● **PAGE EXCERPT**
"""
It uses **masked self-attention**, ensuring that each token can only attend to previous positions:
$$
M_{ij} =
\begin{cases}
0, & i \ge j \\
-\infty, & i < j
\end{cases}
$$

The causal attention mask enforces autoregressive processing.  
The rest of the computation is the same as in the encoder, followed by mean pooling and a regression head.

---

## 4. Training Objective

All models predict a continuous scalar $\hat{y} \in [0,1]$.  
The loss function is the **mean squared error** (MSE):

$$
\mathcal{L}_{\text{MSE}} = \frac{1}{N} \sum_{n=1}^{N} (\hat{y}_n - y_n)^2
$$

For probabilistic interpretation, **binary cross-entropy** (BCE) can also be used:

$$
\mathcal{L}_{\text{BCE}} = -\frac{1}{N} \sum_{n=1}^{N} [y_n \log(\hat{y}_n) + (1 - y_n)\log(1 - \hat{y}_n)]
$$

Optimization uses the AdamW optimizer with learning rates around $10^{-4}$ to $10^{-3}$.
"""
● **PROVIDED MATERIAL**
"""
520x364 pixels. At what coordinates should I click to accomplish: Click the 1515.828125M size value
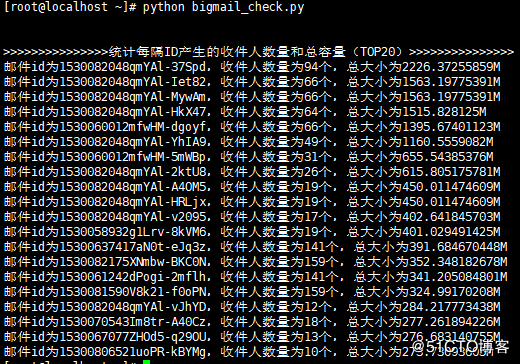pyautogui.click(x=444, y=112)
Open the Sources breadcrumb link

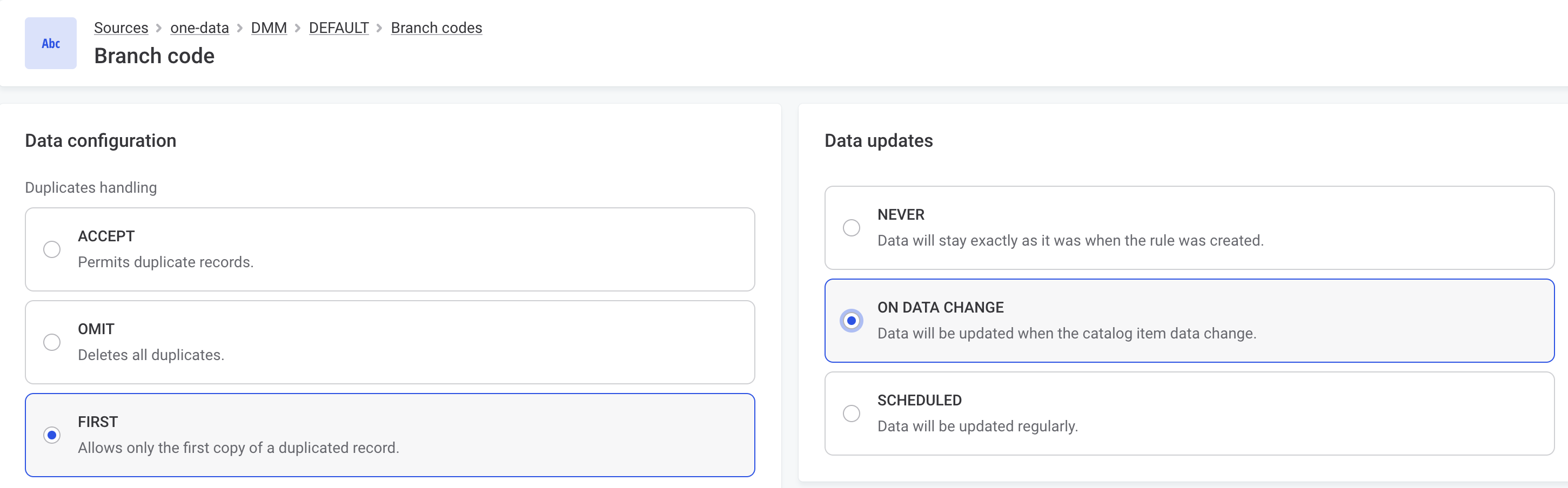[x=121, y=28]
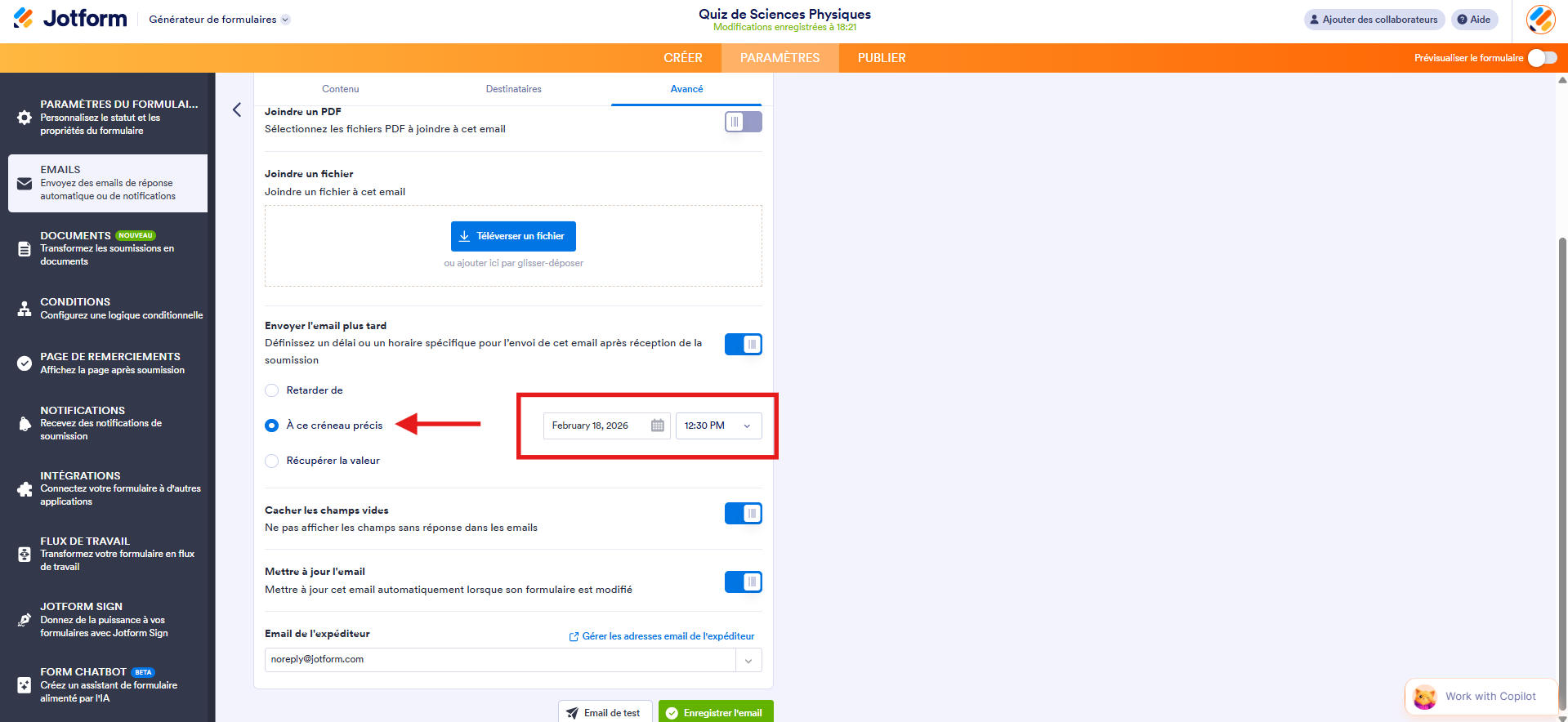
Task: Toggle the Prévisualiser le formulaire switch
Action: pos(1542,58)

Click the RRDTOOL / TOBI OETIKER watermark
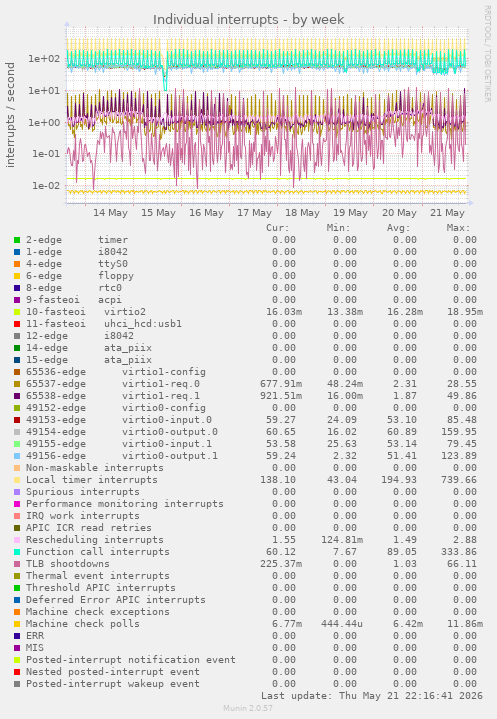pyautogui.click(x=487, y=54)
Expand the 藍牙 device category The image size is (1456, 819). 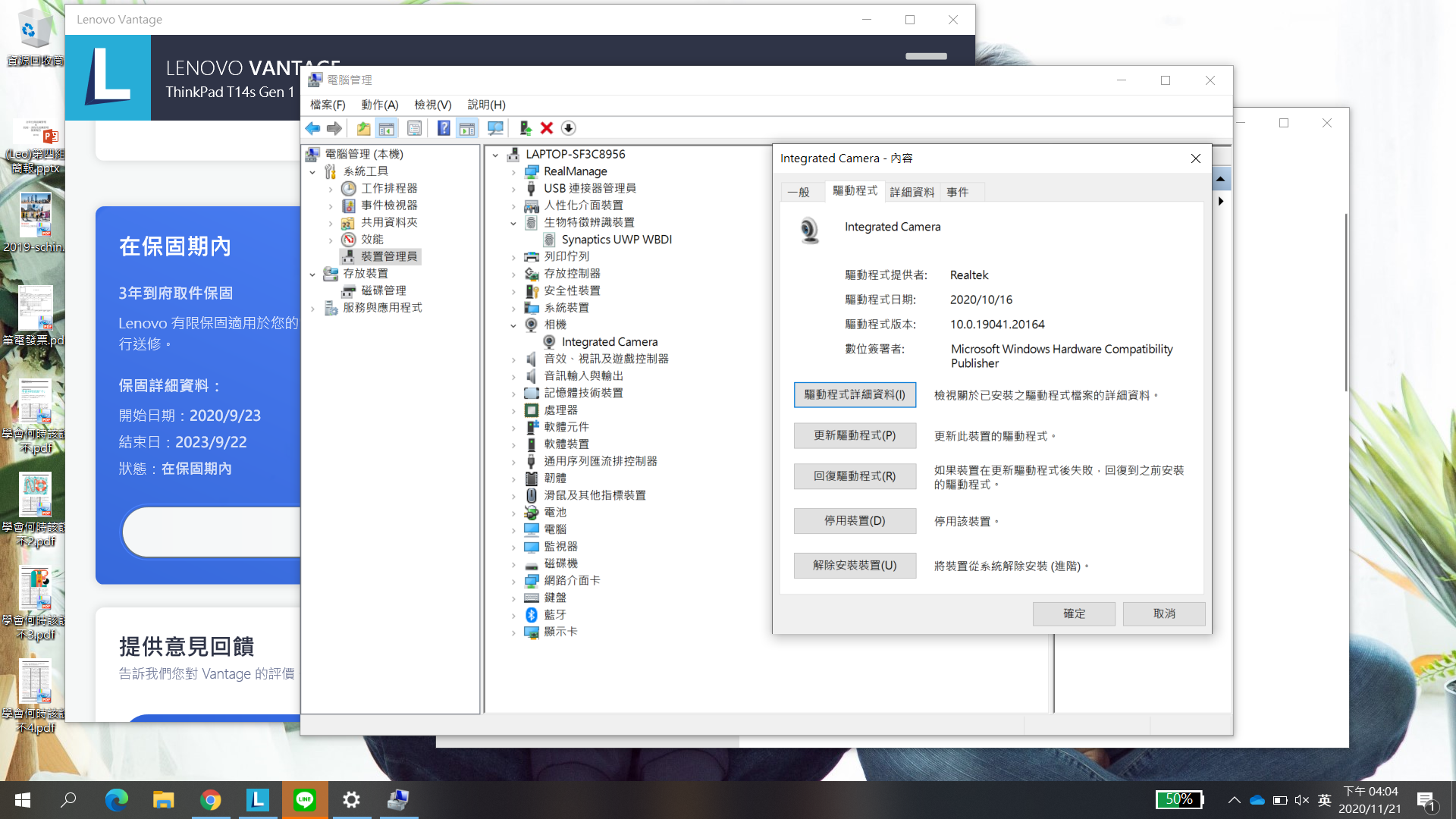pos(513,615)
"""
● **EXERCISES TO COMPLETE**
(a) In the page excerpt, which optimizer is used for optimization?
(b) Translate this sentence from the page excerpt into Spanish: "The causal attention mask enforces autoregressive processing."
(c) Write the next part of the page excerpt, picking up right after its final sentence about the AdamW optimizer.
This material plays no part in what follows.

● **RESPONSES FOR EACH TASK**
(a) AdamW.

(b) La máscara de atención causal impone un procesamiento autorregresivo.

(c)
---

## 5. Training Procedure

Each model is trained for a fixed number of epochs (e.g., 10) using batched gradient descent:

1. Forward pass: compute $\hat{y}$  
2. Compute loss $\mathcal{L}$  
3. Backward pass: $\nabla_\theta \mathcal{L}$  
4. Update weights with AdamW

Training losses are recorded and plotted per epoch.

---

## 6. Model Saving

Each trained model’s weights are saved for later evaluation.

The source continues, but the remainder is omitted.